[[ EXCERPTED DATA, beginning ]]

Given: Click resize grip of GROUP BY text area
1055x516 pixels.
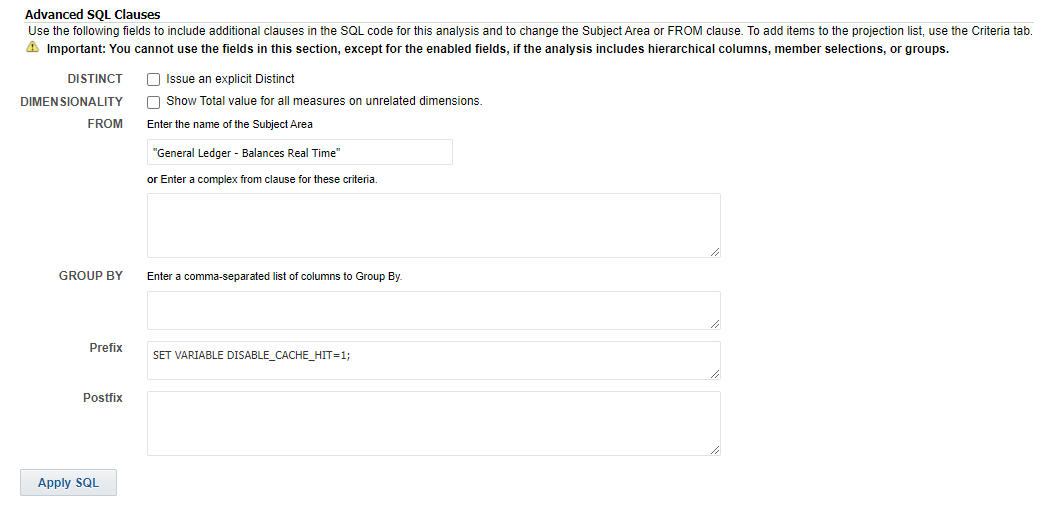Looking at the screenshot, I should [715, 324].
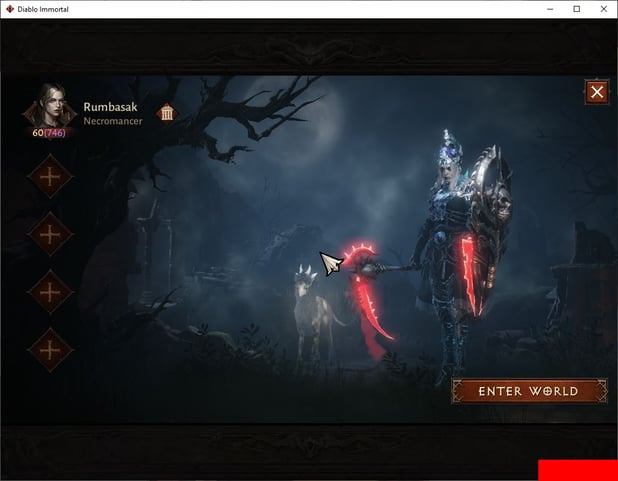Close the character select screen with the X
618x481 pixels.
(596, 93)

[[ EXCERPTED DATA, end ]]

AIM OF THE TASK: Print, word for word, every entry shown above; the pictures stay out.

SOLVED EXERCISE:
Given: Click resize grip of GROUP BY text area
1055x516 pixels.
Looking at the screenshot, I should [715, 324].
Close the character select screen with the X
618x481 pixels.
(596, 93)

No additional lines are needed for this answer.